Stated problem: Lay out the records from the line with "The height and" through the end of the records as a two-column CSV headed request and answer, one row each, with the text and its answer each in a single quoted field and line breaks replaced by spaces. Leave the pictures out.

The input:

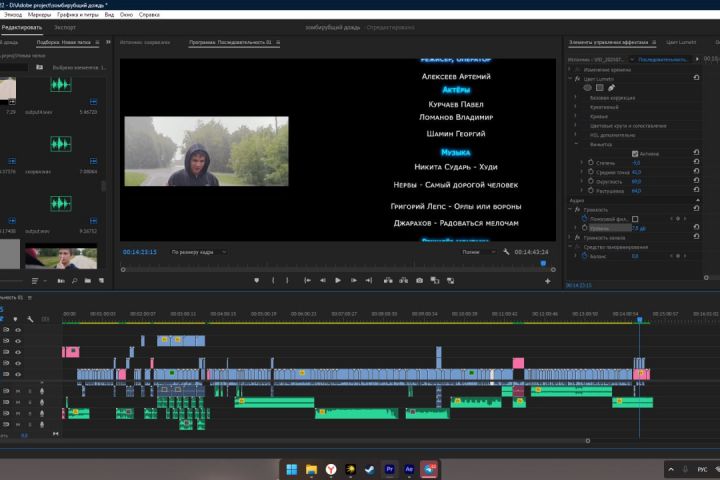Viewport: 720px width, 480px height.
Task: Hide the topmost video track with eye icon
Action: [17, 331]
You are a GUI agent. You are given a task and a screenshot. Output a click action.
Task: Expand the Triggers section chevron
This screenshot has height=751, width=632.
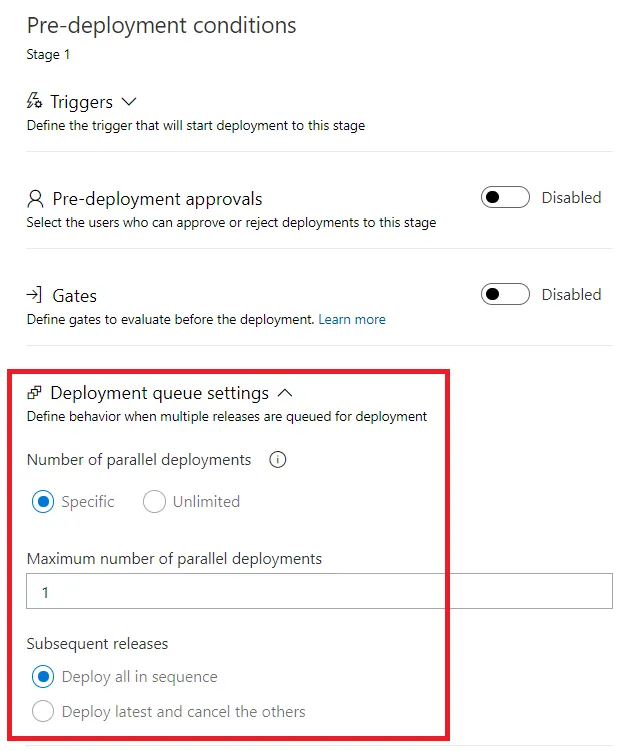129,102
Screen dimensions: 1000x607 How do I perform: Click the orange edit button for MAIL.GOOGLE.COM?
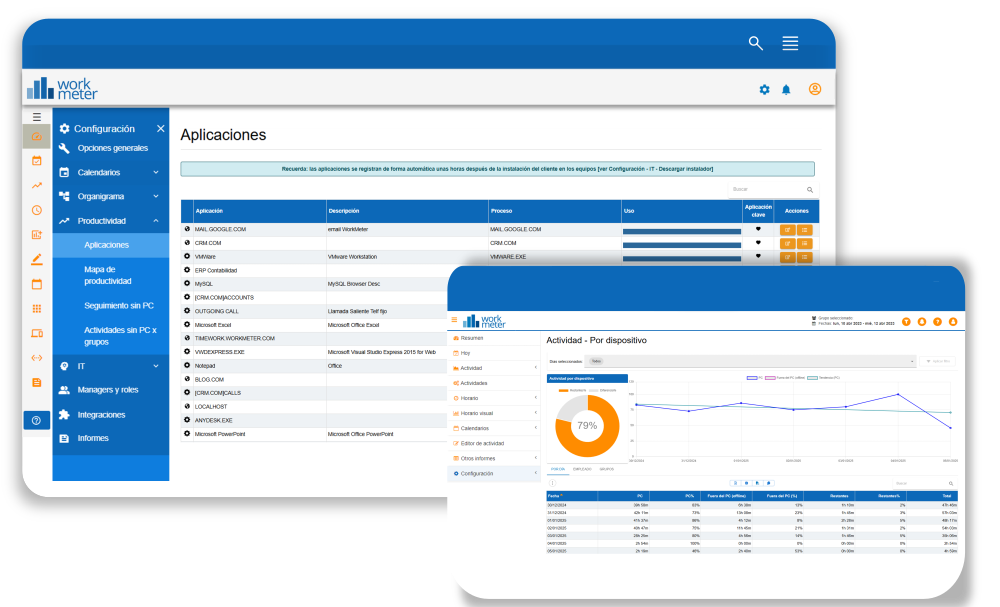[x=787, y=230]
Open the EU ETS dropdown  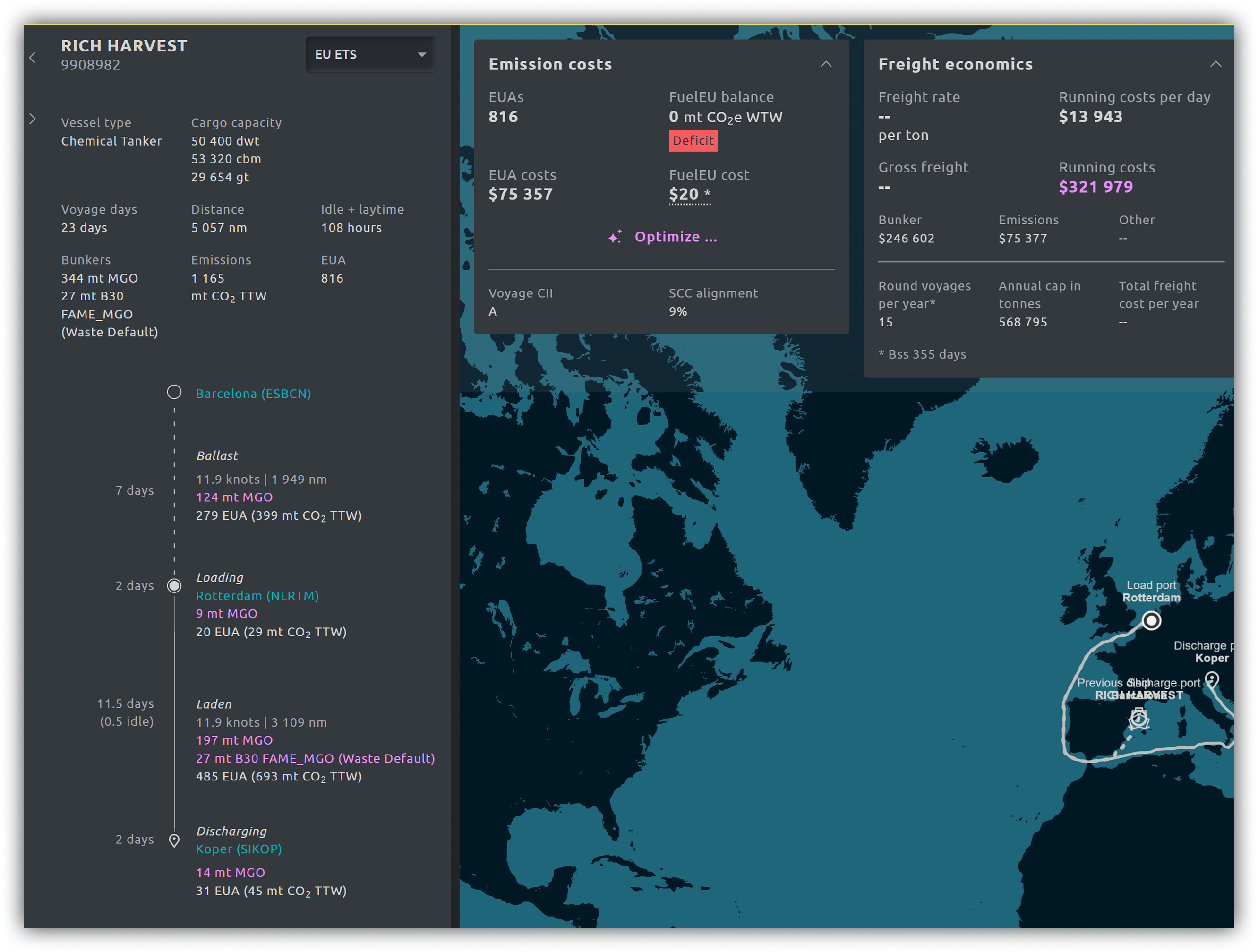[370, 55]
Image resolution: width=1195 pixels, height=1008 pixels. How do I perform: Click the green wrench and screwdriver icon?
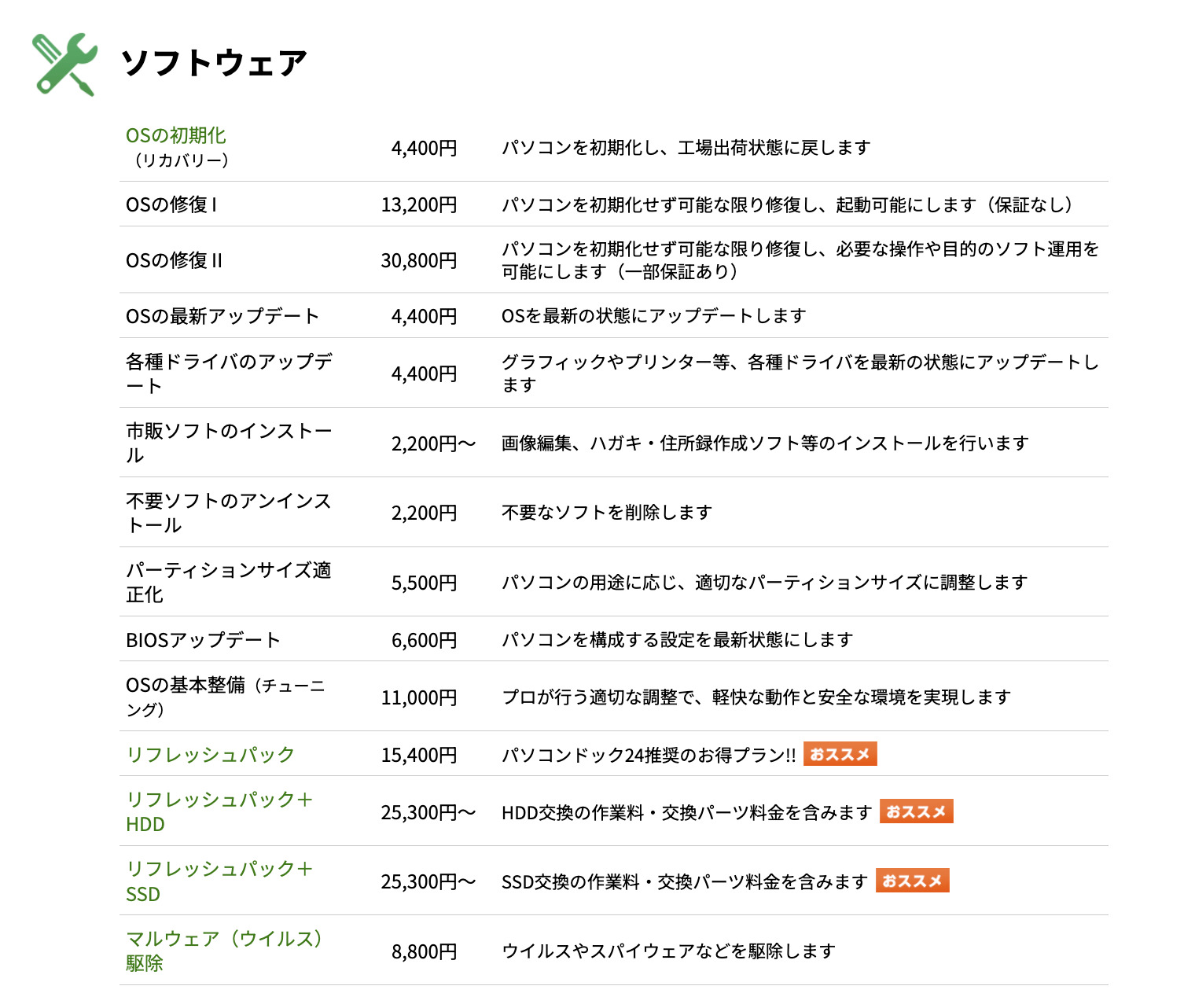coord(64,64)
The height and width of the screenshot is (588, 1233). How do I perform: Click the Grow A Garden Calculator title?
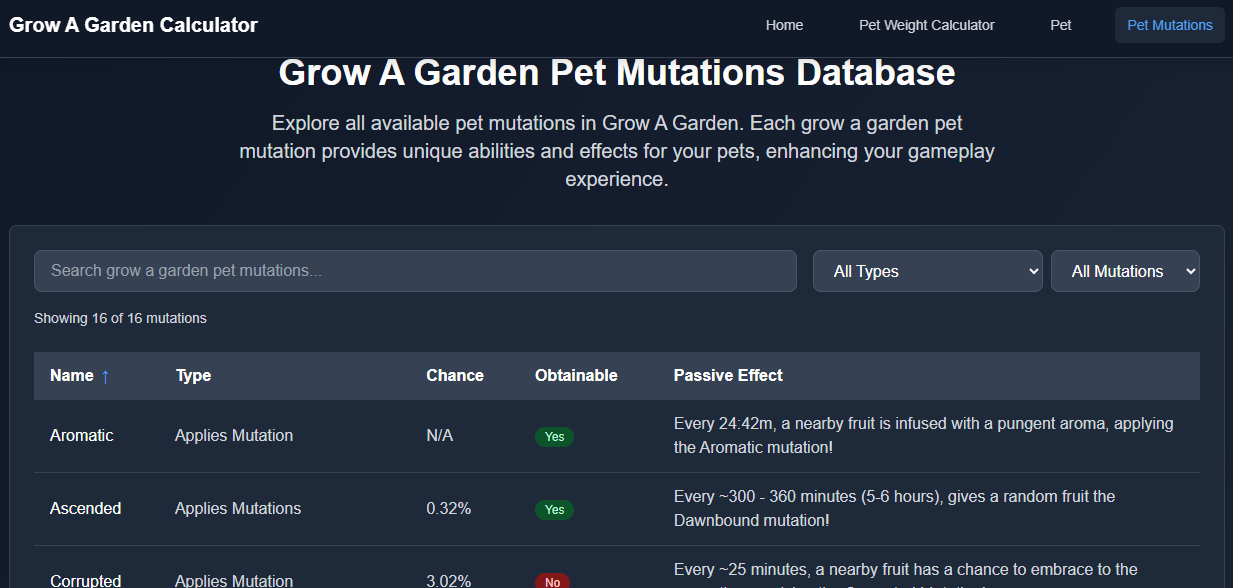coord(133,24)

Full response:
request,answer
"The height and width of the screenshot is (588, 1233). How do I perform: Click the Grow A Garden Calculator title?","coord(133,24)"